I can’t speak for everyone, obviously, but the idea that knowledge of potential difficulties could undermine my confidence or dissuade me from nursing is hogwash. We are a nation of moms who over-research everything: maybe we’ve de-medicalized birth and nursing, but we’ve substituted the internet – Twitter, blogs – and parenting “theories” for the pediatrician of yore. We crave information. We seek guidance. We are equipped to handle much more complex ideas than ever before. The women I know who have tried and failed to breastfeed are a tough bunch; we can handle the truth.

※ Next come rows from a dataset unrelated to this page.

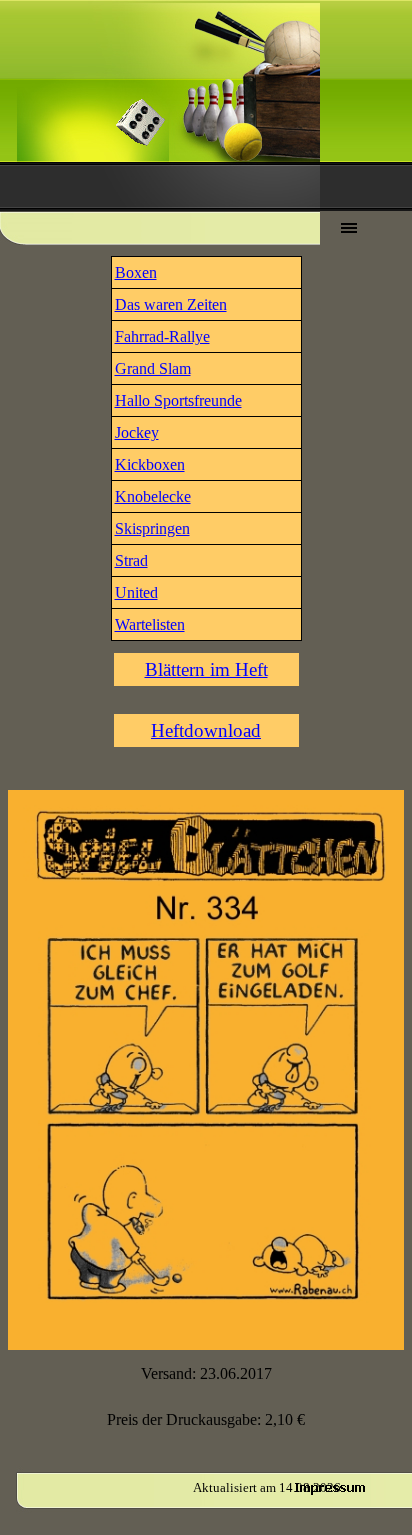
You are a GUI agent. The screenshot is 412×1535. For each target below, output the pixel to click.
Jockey (137, 432)
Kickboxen (150, 464)
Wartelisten (150, 624)
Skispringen (152, 528)
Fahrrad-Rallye (162, 336)
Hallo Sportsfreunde (178, 400)
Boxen (136, 272)
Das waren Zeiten (171, 304)
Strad (131, 560)
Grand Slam (153, 368)
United (136, 592)
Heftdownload (206, 730)
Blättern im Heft (206, 669)
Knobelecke (153, 496)
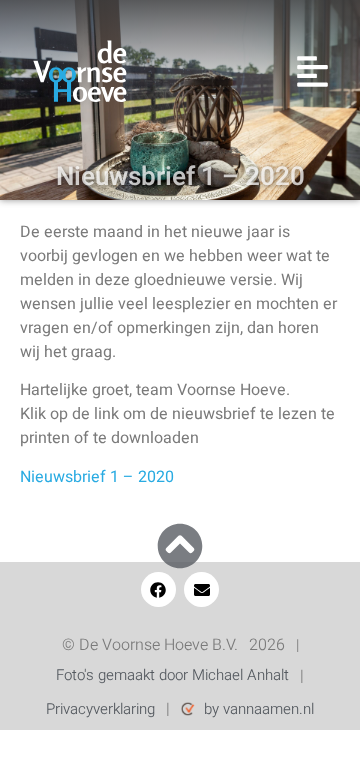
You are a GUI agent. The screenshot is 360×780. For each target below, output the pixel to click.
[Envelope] (201, 589)
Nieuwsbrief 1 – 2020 (97, 477)
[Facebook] (158, 589)
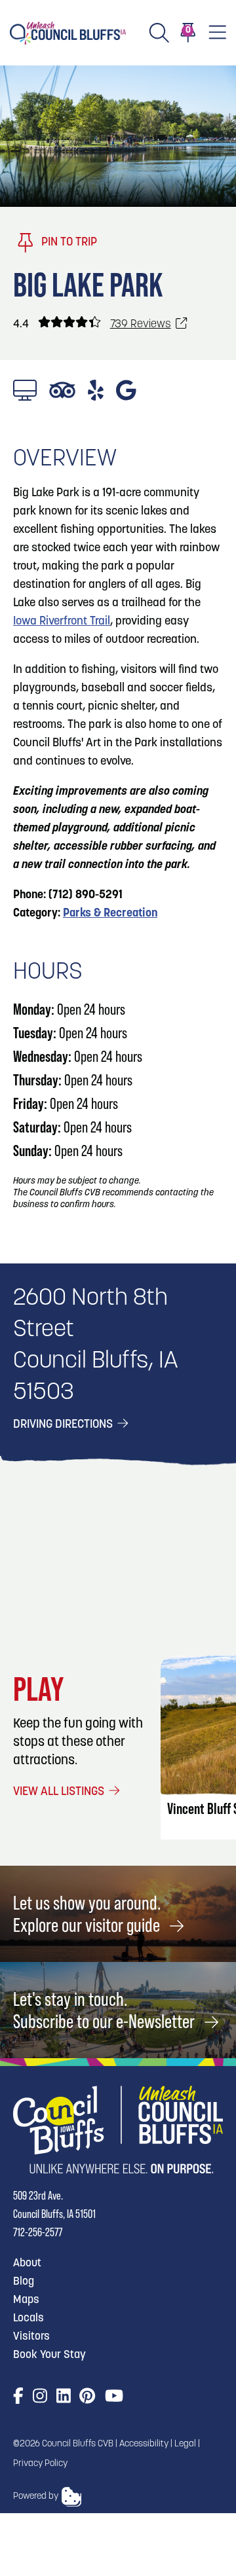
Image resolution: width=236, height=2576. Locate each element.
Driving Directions (64, 1425)
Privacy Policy (40, 2464)
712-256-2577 (37, 2232)
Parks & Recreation (110, 914)
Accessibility (143, 2444)
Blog (23, 2281)
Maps (26, 2300)
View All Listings (60, 1792)
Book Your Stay (49, 2355)
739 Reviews (140, 324)
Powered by (35, 2496)
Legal (185, 2444)
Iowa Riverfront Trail (61, 622)
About (27, 2263)
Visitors (31, 2336)
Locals (28, 2318)
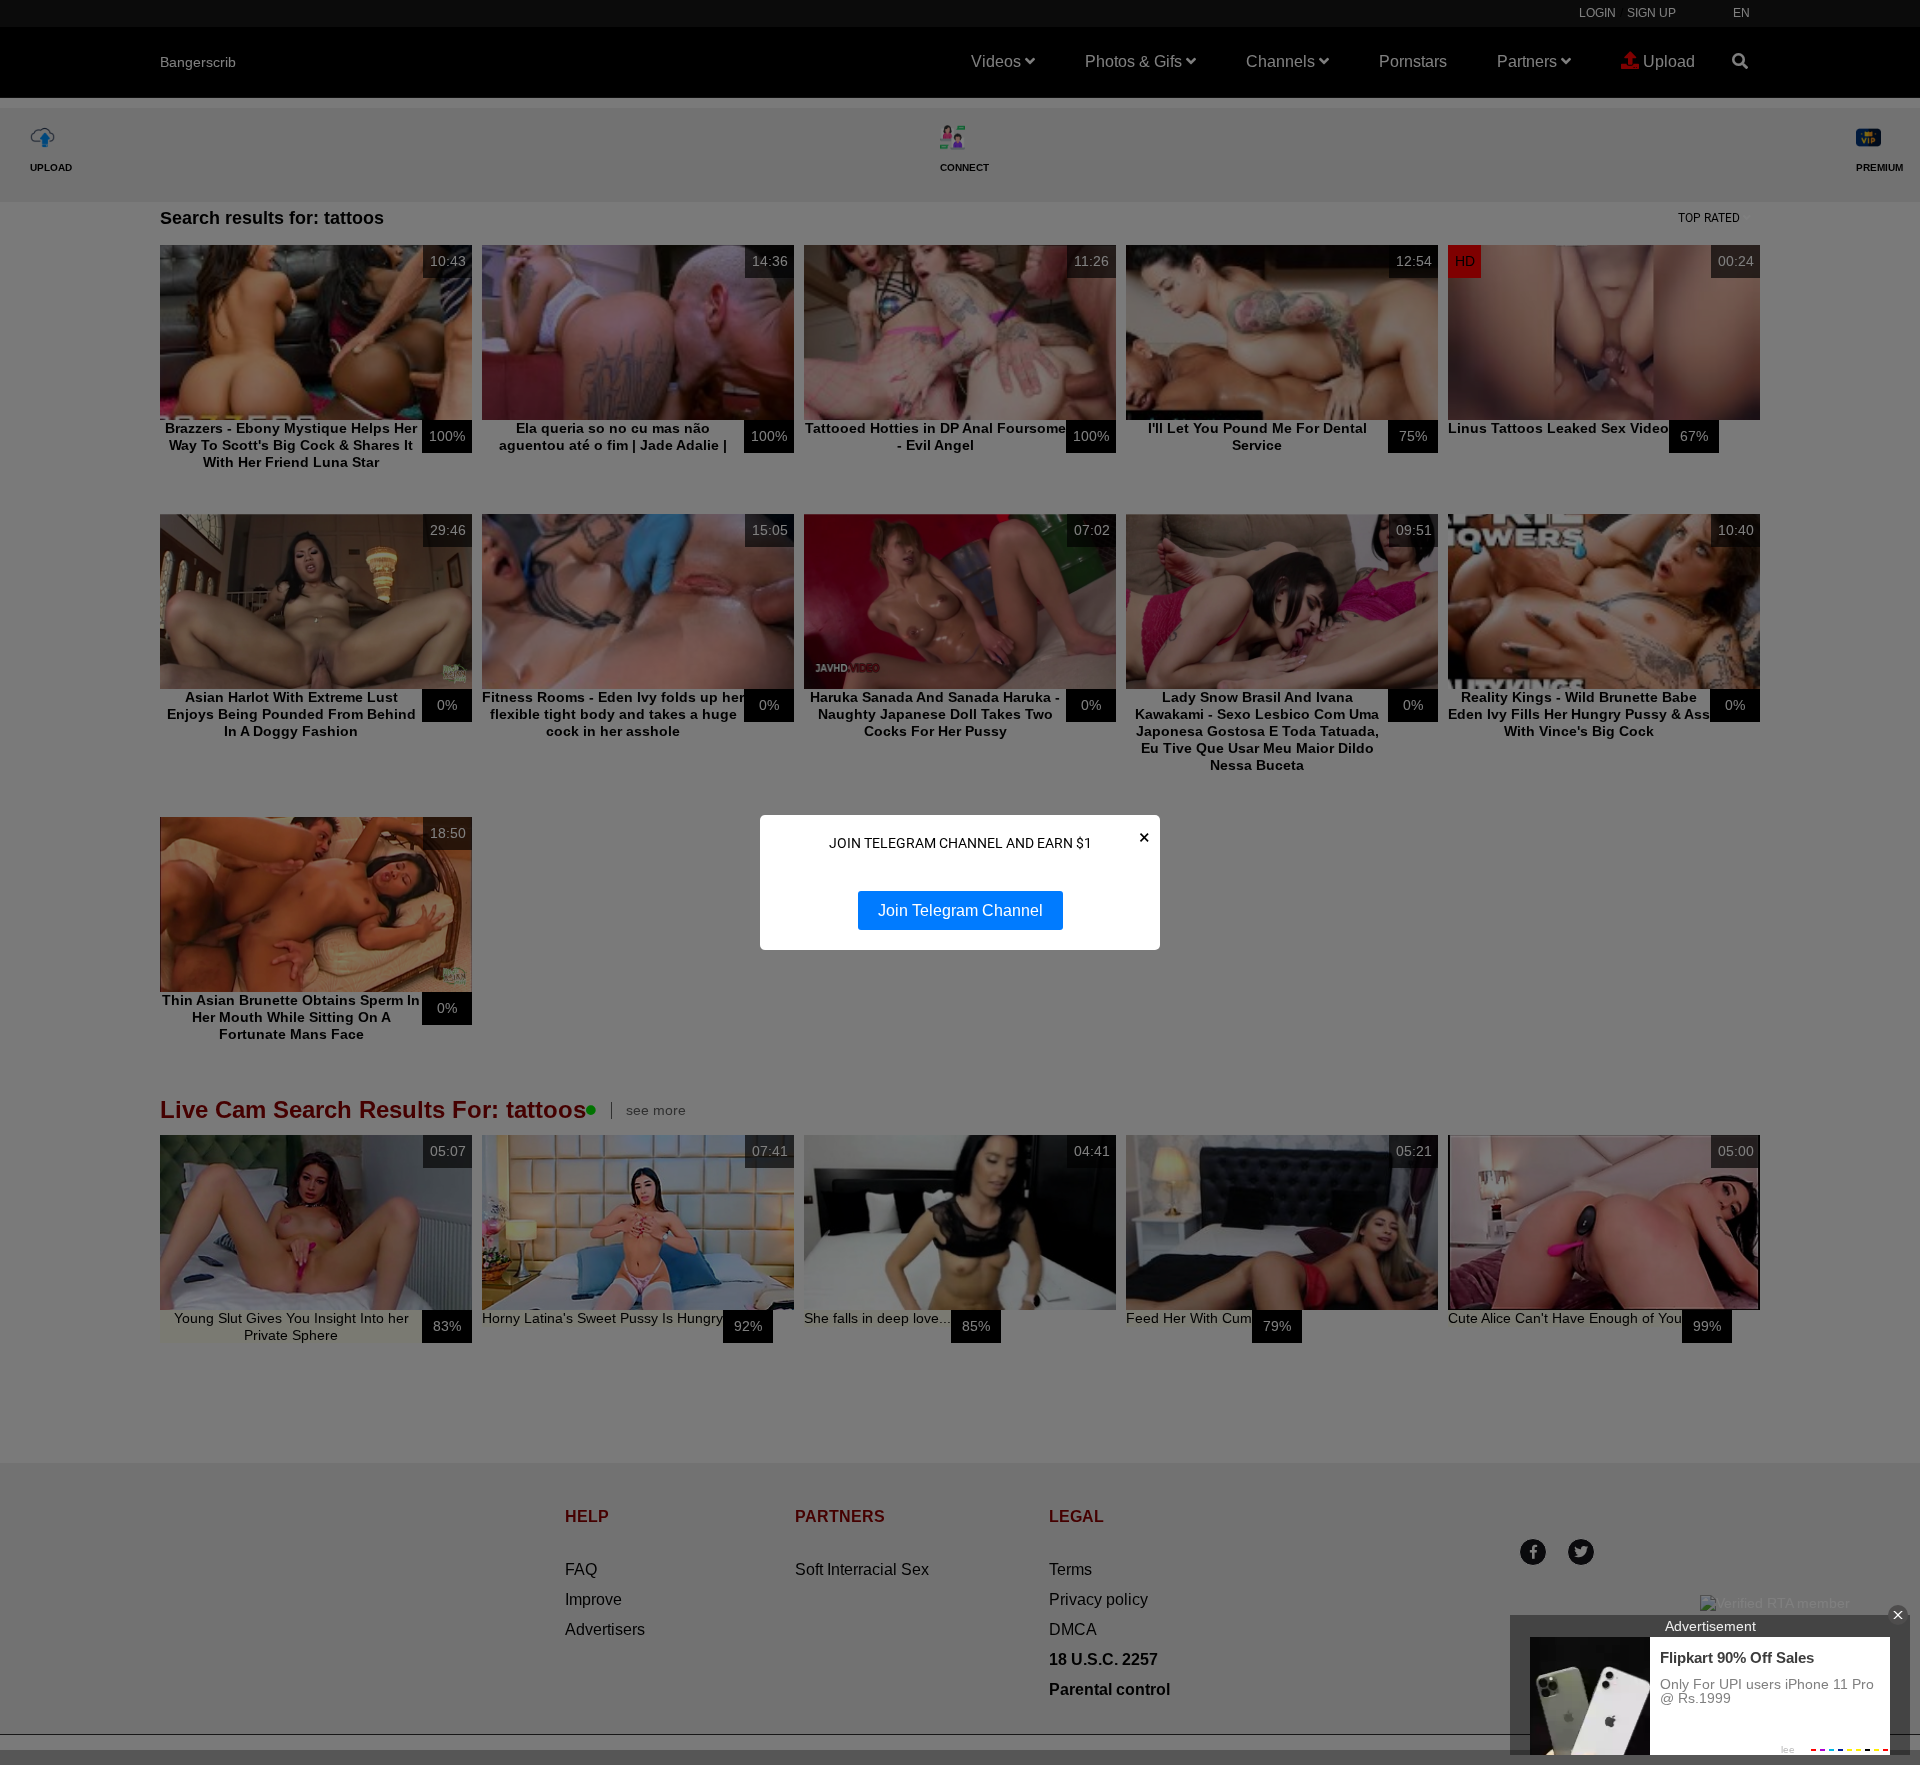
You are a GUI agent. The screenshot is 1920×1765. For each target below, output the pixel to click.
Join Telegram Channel (960, 910)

This might mean allowing science and medicine back into our postpartum lives, just a little bit. It might mean admitting that breastfeeding may not work for everyone without a bit of intervention, rather than accusing women of “faking” lactation failure to assuage their guilt. That has to stop. Because when it comes down to it, a lack of knowledge, and a fear on the part of physicians and researchers of appearing “anti-breastfeeding”, is a booby trap too. By acknowledging that these problems exist; by not being afraid to bring these types of studies to light – studies that can legitimately save lives, not in a theoretical sense – we can help more women to nurse successfully.
As deliciously tunnel-visioned lactivist Jack Newman maintains, the only women who feel guilty about formula feeding are those that wanted to breastfeed, and failed. Let’s get to work making sure that they don’t fail, shall we?